Lines from the top of the entries through the line that has "hypnothérapeute (500, 861)" must be duplicated exactly, and no others.

_ _ _

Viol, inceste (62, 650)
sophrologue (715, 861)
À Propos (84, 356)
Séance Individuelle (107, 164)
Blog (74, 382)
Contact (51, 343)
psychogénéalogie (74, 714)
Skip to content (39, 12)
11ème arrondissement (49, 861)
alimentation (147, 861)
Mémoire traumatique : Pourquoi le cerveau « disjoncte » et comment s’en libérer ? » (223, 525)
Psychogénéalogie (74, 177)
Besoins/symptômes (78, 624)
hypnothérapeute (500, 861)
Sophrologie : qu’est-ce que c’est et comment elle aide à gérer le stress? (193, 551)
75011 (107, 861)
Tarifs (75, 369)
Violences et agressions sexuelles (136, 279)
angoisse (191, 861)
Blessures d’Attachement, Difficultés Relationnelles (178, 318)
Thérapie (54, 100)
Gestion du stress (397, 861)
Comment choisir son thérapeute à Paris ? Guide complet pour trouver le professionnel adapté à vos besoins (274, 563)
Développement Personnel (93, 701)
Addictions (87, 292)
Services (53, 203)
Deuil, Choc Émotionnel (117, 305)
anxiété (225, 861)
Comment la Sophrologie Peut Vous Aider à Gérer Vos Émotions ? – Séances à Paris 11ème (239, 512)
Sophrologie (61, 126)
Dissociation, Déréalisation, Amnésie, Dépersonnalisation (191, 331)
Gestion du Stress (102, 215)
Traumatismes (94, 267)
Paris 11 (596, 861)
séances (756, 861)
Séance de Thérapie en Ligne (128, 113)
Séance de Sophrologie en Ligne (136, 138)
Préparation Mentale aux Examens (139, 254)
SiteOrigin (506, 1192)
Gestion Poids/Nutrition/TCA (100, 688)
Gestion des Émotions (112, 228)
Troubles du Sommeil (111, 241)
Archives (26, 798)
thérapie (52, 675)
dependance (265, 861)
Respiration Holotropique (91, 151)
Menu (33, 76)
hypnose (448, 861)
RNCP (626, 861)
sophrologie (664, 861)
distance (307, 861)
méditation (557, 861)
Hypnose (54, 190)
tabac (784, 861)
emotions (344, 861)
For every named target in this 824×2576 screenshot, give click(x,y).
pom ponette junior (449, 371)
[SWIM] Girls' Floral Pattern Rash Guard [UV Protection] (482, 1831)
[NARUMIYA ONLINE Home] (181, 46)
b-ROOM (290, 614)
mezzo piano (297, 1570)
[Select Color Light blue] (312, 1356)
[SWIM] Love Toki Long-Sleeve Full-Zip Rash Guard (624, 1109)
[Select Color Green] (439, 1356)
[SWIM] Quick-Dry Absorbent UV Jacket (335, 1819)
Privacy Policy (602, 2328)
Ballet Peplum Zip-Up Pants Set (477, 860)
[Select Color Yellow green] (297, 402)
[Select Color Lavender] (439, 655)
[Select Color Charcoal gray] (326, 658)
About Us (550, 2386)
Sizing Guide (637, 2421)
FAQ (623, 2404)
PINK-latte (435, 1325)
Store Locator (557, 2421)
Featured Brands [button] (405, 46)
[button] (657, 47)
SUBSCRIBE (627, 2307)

_ _ _

Expected answer:
Viol, inceste (62, 650)
sophrologue (715, 861)
À Propos (84, 356)
Séance Individuelle (107, 164)
Blog (74, 382)
Contact (51, 343)
psychogénéalogie (74, 714)
Skip to content (39, 12)
11ème arrondissement (49, 861)
alimentation (147, 861)
Mémoire traumatique : Pourquoi le cerveau « disjoncte » et comment s’en libérer ? » (223, 525)
Psychogénéalogie (74, 177)
Besoins/symptômes (78, 624)
hypnothérapeute (500, 861)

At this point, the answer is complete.